**Required action**
When the string "editor" is part of a line below, that line should be copied.

** Listed entries follows **

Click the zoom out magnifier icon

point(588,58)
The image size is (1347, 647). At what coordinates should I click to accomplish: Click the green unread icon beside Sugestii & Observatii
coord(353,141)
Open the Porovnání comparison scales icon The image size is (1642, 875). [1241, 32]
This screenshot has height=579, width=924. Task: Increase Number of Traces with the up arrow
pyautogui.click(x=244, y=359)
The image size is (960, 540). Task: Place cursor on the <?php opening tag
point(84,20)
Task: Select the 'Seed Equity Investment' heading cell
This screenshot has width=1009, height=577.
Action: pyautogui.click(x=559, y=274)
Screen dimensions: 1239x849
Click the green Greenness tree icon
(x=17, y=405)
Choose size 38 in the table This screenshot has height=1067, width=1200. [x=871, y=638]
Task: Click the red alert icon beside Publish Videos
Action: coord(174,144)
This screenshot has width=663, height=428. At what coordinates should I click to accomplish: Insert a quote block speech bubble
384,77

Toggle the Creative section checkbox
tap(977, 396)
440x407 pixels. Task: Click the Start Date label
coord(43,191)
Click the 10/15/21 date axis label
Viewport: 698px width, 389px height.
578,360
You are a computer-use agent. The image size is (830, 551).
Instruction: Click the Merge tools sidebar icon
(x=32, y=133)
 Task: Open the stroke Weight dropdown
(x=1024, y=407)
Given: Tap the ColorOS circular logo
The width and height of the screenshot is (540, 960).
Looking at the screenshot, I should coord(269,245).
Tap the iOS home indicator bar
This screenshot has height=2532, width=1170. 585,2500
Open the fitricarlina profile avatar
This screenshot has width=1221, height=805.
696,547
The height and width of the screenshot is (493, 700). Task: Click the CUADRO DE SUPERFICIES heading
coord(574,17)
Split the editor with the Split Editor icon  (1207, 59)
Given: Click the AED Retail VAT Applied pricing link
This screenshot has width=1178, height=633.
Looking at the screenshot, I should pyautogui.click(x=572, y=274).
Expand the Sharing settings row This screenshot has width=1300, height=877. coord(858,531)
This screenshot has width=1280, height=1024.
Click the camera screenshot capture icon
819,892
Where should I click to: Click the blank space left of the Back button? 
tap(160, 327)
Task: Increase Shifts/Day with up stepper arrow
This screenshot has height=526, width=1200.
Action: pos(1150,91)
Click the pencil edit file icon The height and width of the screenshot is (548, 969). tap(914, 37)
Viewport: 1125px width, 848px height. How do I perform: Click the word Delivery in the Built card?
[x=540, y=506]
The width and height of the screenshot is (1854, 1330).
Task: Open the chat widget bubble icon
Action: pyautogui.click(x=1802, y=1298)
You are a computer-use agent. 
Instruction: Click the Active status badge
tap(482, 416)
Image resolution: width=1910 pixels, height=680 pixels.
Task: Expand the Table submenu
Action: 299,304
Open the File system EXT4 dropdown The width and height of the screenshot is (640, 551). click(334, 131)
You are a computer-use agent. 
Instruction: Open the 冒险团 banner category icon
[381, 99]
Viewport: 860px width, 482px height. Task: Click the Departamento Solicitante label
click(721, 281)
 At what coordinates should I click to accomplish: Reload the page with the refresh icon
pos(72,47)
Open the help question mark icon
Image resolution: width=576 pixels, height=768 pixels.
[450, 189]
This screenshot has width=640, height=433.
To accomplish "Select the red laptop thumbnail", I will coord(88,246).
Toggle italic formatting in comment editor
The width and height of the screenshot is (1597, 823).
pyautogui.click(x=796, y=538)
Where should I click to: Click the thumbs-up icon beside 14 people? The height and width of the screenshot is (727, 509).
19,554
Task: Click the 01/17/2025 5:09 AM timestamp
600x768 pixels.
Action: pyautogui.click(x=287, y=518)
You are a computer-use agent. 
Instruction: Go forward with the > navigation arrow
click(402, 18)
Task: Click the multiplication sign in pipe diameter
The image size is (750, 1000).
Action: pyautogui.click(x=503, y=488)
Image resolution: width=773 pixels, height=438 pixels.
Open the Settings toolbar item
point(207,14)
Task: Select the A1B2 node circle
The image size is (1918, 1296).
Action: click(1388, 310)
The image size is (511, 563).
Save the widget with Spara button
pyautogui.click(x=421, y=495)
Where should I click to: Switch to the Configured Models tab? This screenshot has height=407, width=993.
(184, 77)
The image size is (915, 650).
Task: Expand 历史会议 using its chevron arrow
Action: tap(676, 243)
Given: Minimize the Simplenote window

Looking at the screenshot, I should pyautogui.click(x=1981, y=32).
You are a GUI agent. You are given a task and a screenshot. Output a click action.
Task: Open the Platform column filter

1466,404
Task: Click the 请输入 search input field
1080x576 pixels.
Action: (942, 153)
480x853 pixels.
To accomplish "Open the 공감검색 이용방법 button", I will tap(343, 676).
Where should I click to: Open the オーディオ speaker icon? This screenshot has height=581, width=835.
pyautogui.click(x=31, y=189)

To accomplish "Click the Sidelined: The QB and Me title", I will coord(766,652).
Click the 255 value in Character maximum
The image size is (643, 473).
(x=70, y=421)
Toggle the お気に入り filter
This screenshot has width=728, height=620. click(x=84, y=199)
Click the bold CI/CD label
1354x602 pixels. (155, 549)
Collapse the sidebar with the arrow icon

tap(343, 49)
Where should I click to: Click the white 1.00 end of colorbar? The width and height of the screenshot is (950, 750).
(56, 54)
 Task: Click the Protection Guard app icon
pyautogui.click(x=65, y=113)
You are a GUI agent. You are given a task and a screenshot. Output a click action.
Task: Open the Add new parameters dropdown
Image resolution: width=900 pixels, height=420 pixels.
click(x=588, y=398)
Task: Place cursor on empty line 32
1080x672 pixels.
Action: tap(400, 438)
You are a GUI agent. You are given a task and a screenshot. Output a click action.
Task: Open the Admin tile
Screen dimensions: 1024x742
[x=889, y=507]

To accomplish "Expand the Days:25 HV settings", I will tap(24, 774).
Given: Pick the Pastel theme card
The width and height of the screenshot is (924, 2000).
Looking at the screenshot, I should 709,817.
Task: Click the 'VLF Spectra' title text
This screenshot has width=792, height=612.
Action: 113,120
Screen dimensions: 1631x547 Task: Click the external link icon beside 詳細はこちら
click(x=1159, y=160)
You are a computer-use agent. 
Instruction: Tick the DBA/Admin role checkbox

** End of Listed entries **

**Your solution**
Split the editor with the Split Editor icon  (1207, 59)
Toggle italic formatting in comment editor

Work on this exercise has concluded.